[Problem to solve]: Whatever the records say, give every one of them again exactly.

[Data supplied]:

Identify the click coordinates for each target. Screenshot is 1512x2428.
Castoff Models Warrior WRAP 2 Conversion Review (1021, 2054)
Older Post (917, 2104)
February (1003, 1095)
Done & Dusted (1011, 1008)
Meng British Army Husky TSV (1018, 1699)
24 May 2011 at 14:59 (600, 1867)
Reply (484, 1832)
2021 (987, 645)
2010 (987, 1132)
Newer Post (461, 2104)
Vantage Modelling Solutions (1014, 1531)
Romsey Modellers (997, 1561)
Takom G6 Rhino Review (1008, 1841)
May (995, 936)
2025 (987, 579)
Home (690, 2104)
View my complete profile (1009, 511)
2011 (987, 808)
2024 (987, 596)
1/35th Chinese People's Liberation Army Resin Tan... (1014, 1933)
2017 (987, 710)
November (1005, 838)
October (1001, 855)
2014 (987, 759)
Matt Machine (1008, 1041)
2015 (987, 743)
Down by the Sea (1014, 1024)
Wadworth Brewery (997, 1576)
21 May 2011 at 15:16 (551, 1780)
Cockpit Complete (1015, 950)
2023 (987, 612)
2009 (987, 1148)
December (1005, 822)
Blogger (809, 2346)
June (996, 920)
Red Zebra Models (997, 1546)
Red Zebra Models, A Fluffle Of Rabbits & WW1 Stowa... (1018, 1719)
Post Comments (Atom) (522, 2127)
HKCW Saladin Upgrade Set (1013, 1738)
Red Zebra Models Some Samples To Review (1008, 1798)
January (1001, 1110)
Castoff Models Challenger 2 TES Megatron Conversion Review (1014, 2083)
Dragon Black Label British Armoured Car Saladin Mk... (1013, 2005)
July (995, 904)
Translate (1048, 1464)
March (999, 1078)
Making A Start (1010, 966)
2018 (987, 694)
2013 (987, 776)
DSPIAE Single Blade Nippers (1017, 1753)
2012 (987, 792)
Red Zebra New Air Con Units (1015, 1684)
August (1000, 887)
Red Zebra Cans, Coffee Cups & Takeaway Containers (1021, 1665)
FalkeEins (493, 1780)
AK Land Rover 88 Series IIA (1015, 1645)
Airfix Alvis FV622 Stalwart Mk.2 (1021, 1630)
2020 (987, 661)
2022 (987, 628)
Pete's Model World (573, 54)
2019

[Problem solution]:
Identify the click coordinates for each target. Screenshot is 1512x2428.
Castoff Models Warrior WRAP 2 Conversion Review (1021, 2054)
Older Post (917, 2104)
February (1003, 1095)
Done & Dusted (1011, 1008)
Meng British Army Husky TSV (1018, 1699)
24 May 2011 at 14:59 (600, 1867)
Reply (484, 1832)
2021 (987, 645)
2010 (987, 1132)
Newer Post (461, 2104)
Vantage Modelling Solutions (1014, 1531)
Romsey Modellers (997, 1561)
Takom G6 Rhino Review (1008, 1841)
May (995, 936)
2025 (987, 579)
Home (690, 2104)
View my complete profile (1009, 511)
2011 (987, 808)
2024 (987, 596)
1/35th Chinese People's Liberation Army Resin Tan... (1014, 1933)
2017 (987, 710)
November (1005, 838)
October (1001, 855)
2014 (987, 759)
Matt Machine (1008, 1041)
2015 (987, 743)
Down by the Sea (1014, 1024)
Wadworth Brewery (997, 1576)
21 May 2011 at 15:16 (551, 1780)
Cockpit Complete (1015, 950)
2023 (987, 612)
2009 (987, 1148)
December (1005, 822)
Blogger (809, 2346)
June (996, 920)
Red Zebra Models (997, 1546)
Red Zebra Models, A Fluffle Of Rabbits & WW1 Stowa... (1018, 1719)
Post Comments (Atom) (522, 2127)
HKCW Saladin Upgrade Set (1013, 1738)
Red Zebra Models Some Samples To Review (1008, 1798)
January (1001, 1110)
Castoff Models Challenger 2 TES Megatron Conversion Review (1014, 2083)
Dragon Black Label British Armoured Car Saladin Mk... (1013, 2005)
July (995, 904)
Translate (1048, 1464)
March (999, 1078)
Making A Start (1010, 966)
2018 (987, 694)
2013 (987, 776)
DSPIAE Single Blade Nippers (1017, 1753)
2012 (987, 792)
Red Zebra New Air Con Units (1015, 1684)
August (1000, 887)
Red Zebra Cans, Coffee Cups & Takeaway Containers (1021, 1665)
FalkeEins (493, 1780)
AK Land Rover 88 Series IIA (1015, 1645)
Airfix Alvis FV622 Stalwart Mk.2 (1021, 1630)
2020 (987, 661)
2022 (987, 628)
Pete's Model World (573, 54)
2019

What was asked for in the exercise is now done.